[begin DOCUMENT PASSAGE]
Thanks for this very informative post, Andrew. This is the type of reporting that we should see in our traditional media, but never do.

    Gremlin1974 in reply to Daedulus. | August 19, 2013 at 7:29 pm

    LOL, agreed. Now for just a moment contemplate what it means when a lawyer is a better “Reporter” than the supposedly professional “Reporters”.

A LOT of Louisiana (or what I refer to as French-speaking Deep East Texas) law is screwy.

I blame the vestiges of 1) the Napoleonic Code, admixed with modern statutes and a sprinkling of common law, and 2) the Progressive Era, which hit the state particularly hard, what with Huey P. Long and his legacy.

I forget, do they have his little buddy, the lookout ?

It would seem that no one can argue that Coulter wasn’t ‘committing a forcible offense’, seeing as he was inside a locked area, having climbed the fence at 2 AM. This would clear Landry for 19-A

Further, under both 19-B (1) and (2), Landry held ‘reasonable belief that the use of force or violence was necessary’.

If Coulter dies, then :

20-A (2) and (3) both fit, as does 20-B (1) and (2).

20-C and 20-D both apply.

There can be no fuzzy ‘did Coulter have a right to be there, was he profiled or followed’ crap like in Zimmerman, he was in a locked, dog-guarded secure area at 2 AM, having climbed a fence to get there.

Given that, I fail to see how charges can even be brought. Not that I will die of shock if they are. But it can ONLY be because of the race-baiters, or fear of the race-baiters.

So, it will come down to the politics (as to charging or not), just like in Zimmerman, except that it’s a HUGELY farther reach to charge in this case.

So, Andrew – what do the politics on the ground there look like ? Or smell like, should I say ?

    sequester in reply to pjm. | August 18, 2013 at 5:05 pm

    19a(1) seems to the use of reasonable force to stop a forcible trespass. So if Coulter lives, the legal issue of burglary v. trespass is less important.

    rspung in reply to pjm. | August 18, 2013 at 7:44 pm

    charges have already been filed. merritt landry was arrested and posted bail. it will be going to trial.

    Gremlin1974 in reply to pjm. | August 19, 2013 at 7:30 pm

    Yea, I can’t wait for the first claim that the “Young Black Boy” was there seeking help or aid and you know it is coming, just wait for it.

One would assume that a “Professional thief” would understand the risks of his profession. Just like Wallander, the high wire walker, knows that if he screws up he will die so a thief knows that if he breaks into the wrong house he may die. The race hustlers are going to have a hard time getting much sympathy for this dude.

    Estragon in reply to inspectorudy. | August 18, 2013 at 4:53 pm

    In a perfect world, true.

    But Trayvon Martin was also involved in burglary, drugs, weapons, and street fighting, a multi-faceted young thug, and he was portrayed as a fresh-faced child with a bag of Skittles.
[end DOCUMENT PASSAGE]
[begin EXCERPTED DATA]
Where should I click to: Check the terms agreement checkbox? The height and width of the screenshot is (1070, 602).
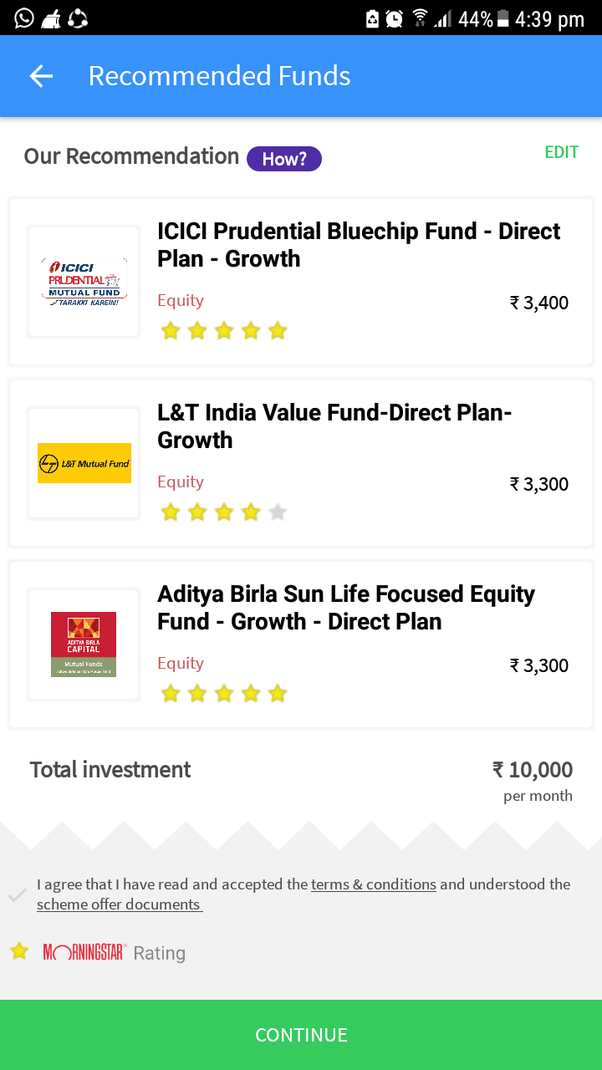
[end EXCERPTED DATA]
[begin EXCERPTED DATA]
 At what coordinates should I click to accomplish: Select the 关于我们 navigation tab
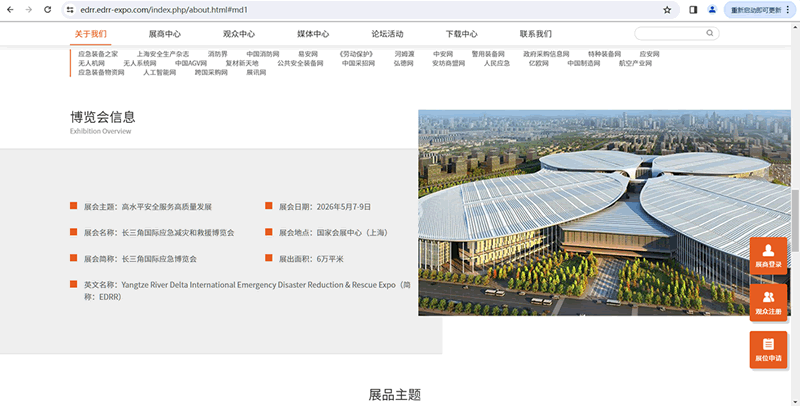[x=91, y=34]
[end EXCERPTED DATA]
INSTRUCTION A
Print the part of the comment thread on the Landry shooting that starts at the words "20-C and 20-D" and ends after "of the race-baiters.".
INSTRUCTION B
Write a continuation of the comment thread on the Landry shooting, starting after its last sentence.
The items have nothing to do with this work.

EXERCISE RESULT A
20-C and 20-D both apply.

There can be no fuzzy ‘did Coulter have a right to be there, was he profiled or followed’ crap like in Zimmerman, he was in a locked, dog-guarded secure area at 2 AM, having climbed a fence to get there.

Given that, I fail to see how charges can even be brought. Not that I will die of shock if they are. But it can ONLY be because of the race-baiters, or fear of the race-baiters.

EXERCISE RESULT B
As a Concealed Carry person, I find your blog extremely interesting. I watched it closely during the Zimmerman trial. Im not familiar with this La. case but I can bet that Coulter is black. Had he been white there wouldn’t be a trial. Just look what happened with those three Black thugs that beat up the White boy on the school bus. The whole thing was videotaped. It was clearly a pack of animals trying to do as much harm as possible to the white boy and now the prosecutor wants to give the three blacks nine months probation. Give me a break. Had it been three White beating on a Black, we all know the prosecution would have wanted jail time for them. Justice isn’t blind when it comes to deciding what punishment to deal out.

Yes, if a get away driver can be charged in the death of a robber at the gun of a bank guard (as an accessory), why no charges against the lookout/loot carry helper?

Midwest Rhino | August 18, 2013 at 11:52 am

The shooter has to build a narrative, but the kid seemed quite proud to promote his brother’s narrative as a “professional thief”.

Becoming a burglar, thief, robber, drug dealer … carrying a gun and fencing stolen goods … apparently all things of which to be proud, in today’s black society. Trayvon fit that category, and was CHOSEN as a national hero, an example of a good black kid just making his way in white ass cracker world.

So now this Landry guy has his life turned upside down because he dared defend his family, and taxpayers will foot the bill for a million dollar prosecution, and probably a million in care for the kid. The left is firing on all cylinders in their drive to destroy our country.

The light of day! The wonderful Internet! This is what is keeping us free!

And, if we’re very, very lucky, ahead, as lawyers train to become one … some amount of discussion will go to handling cases like this so they don’t explode into the prosecutor’s face.

It will train a lawyer’s nose to smell trouble. It seems, in Louisiana … a “Hurricane Katrina” has just hit a few prosecutors so hard they’ve flown up in the air … And, they want to land on cushions.

PROVIDE ROCKS!

Marshall Coulter should have been in his bed at 2AM instead of jumping a locked fence (no invitation there) and trying to break into a locked house (still no invitation). Let’s hope a grand jury puts an end to this folly of a case.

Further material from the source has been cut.